Monday, October 26, 2009

Health coverage 'plan' was no insurance at all

Mary Lloyd of East Bethel says she was "royally duped" into buying health coverage that wasn't insurance, and she's not alone.

Mary Lloyd's husband was lying in the intensive care unit of an Arizona hospital when she got a good look at their new health insurance card for the first time.

Then she got the shock of her life. The card read: "This is NOT an insurance card."

For the retired couple from East Bethel, it was the beginning of a financial nightmare that left them with at least $50,000 in unpaid medical bills. They discovered that the new "health plan," they signed up for in January, for $499 a month, wouldn't pay for any of his medical care.

"I was royally duped," said Mary Lloyd, a painful admission from a woman who spent 27 years as a clinic and hospital manager. "I understand health care, and I understand health insurance," she said. "That's why I was so mortified that this happened to us."

No one knows how many customers have fallen into this trap.
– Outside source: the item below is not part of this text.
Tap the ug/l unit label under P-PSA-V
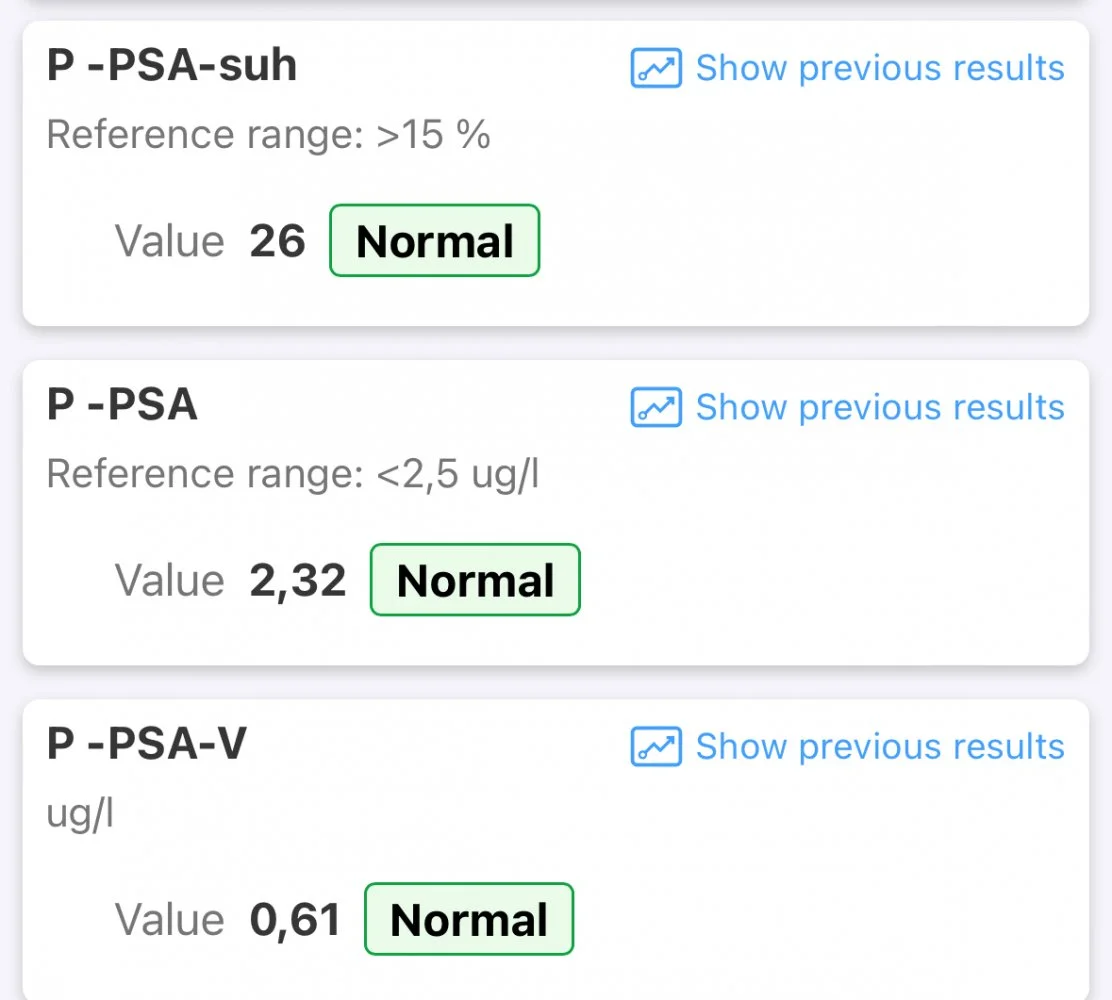 click(80, 813)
But dubious health plans are "spreading like poison oak all over the country," says James Quiggle of the Coalition Against Insurance Fraud, a nonprofit watchdog in Washington, D.C.

Consumer advocates say companies are taking advantage of the recession and the growing number of uninsured people -- 1 in 5 American adults under age 65 -- to sell "health coverage" that evaporates when customers try to use it, or provides far less than promised.
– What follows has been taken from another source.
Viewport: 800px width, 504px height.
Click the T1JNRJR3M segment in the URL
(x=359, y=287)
Just last month, Minnesota Attorney General Lori Swanson sued two out-of-state companies for allegedly misleading customers with phony claims about their health plans; and ten more investigations are underway, she said.

"Here, they're targeting people who are pretty sophisticated, and who really asked all the right questions," Swanson said. People believe them, she said, because they're "so desperate to find affordable coverage."